Explosive transitions to synchronization in networks of phase oscillators (original) (raw)

The emergence of dynamical abrupt transitions in the macroscopic state of a system is currently a subject of the utmost interest. The occurrence of a first-order phase transition to synchronization of an ensemble of networked phase oscillators was reported, so far, for very particular network architectures. Here, we show how a sharp, discontinuous transition can occur, instead, as a generic feature of networks of phase oscillators.

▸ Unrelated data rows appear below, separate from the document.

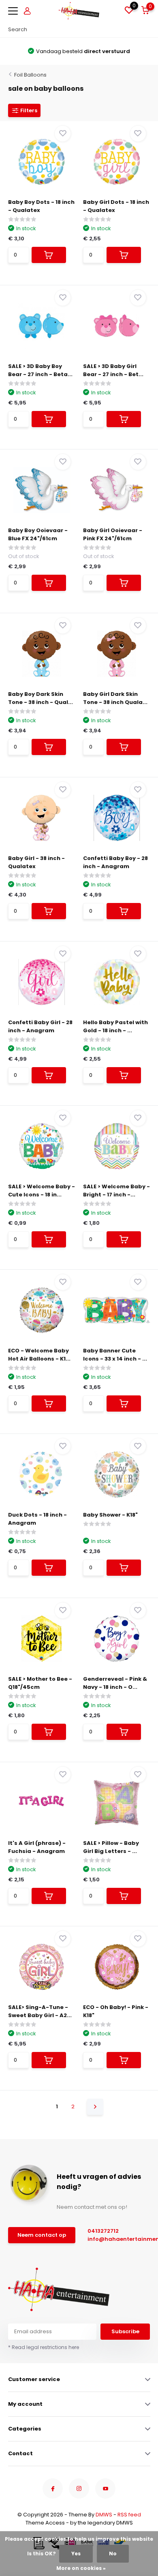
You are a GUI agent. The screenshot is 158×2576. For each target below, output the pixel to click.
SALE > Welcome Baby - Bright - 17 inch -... (116, 1190)
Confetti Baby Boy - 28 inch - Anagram (115, 862)
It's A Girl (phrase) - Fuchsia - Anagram (37, 1847)
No (113, 2553)
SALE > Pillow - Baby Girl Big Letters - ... (111, 1847)
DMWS (104, 2514)
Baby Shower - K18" (110, 1515)
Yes (76, 2553)
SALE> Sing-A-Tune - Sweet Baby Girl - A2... (40, 2011)
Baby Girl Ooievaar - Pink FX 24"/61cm (112, 534)
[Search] (146, 30)
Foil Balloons (30, 75)
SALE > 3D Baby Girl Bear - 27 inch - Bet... (113, 370)
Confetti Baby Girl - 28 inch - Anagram (40, 1026)
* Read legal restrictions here (43, 2347)
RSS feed (129, 2514)
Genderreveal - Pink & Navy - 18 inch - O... (115, 1683)
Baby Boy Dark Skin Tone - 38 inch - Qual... (40, 698)
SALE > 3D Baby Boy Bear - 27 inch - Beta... (40, 370)
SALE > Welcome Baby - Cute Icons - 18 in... (41, 1190)
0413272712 (103, 2231)
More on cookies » (81, 2568)
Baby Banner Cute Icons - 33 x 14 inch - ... (115, 1355)
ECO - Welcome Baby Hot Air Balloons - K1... (39, 1355)
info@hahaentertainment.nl (117, 2239)
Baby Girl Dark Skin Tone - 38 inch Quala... (115, 698)
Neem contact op (41, 2235)
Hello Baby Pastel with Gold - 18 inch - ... (115, 1026)
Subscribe (125, 2331)
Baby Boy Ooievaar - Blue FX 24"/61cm (38, 534)
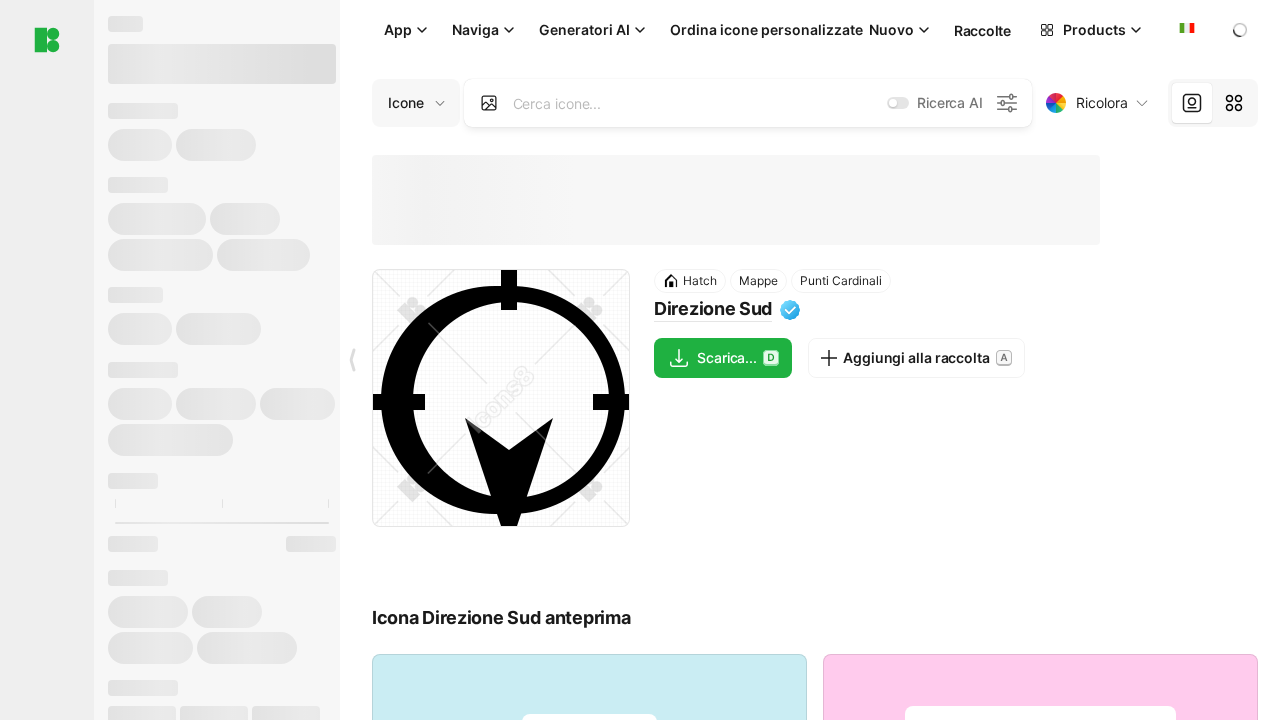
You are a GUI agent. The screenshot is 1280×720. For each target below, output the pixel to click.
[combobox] (1185, 30)
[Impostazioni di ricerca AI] (1007, 103)
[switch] (898, 103)
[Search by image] (489, 103)
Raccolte (982, 30)
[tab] (1192, 103)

Precisely, we set conditions for the transition from unsynchronized to synchronized states to be first-order, and demonstrate how these conditions can be attained in a very wide spectrum of situations. We then show how the occurrence of such transitions is always accompanied by the spontaneous setting of frequency-degree correlation features. Third, we show that the conditions for abrupt transitions can be even softened in several cases. Finally, we discuss, as a possible application, the use of this phenomenon to express magnetic-like states of synchronization. M any complex systems operate transitions between different regimes or phases under the action of a control parameter. These transitions can be monitored using a global order parameter, a physical quantity (e.g. scalar, vector, …) accounting for the symmetry of the phases. Phase transitions can be of first or second order according to whether the order parameter varies continuously or discontinuously at a critical value of the control parameter. In complex networks theory 1 , phase transitions have been observed in the way the graph collectively organizes its architecture (e.g. percolation 2,3 ) and dynamical state (e.g. synchronization 4-6 ).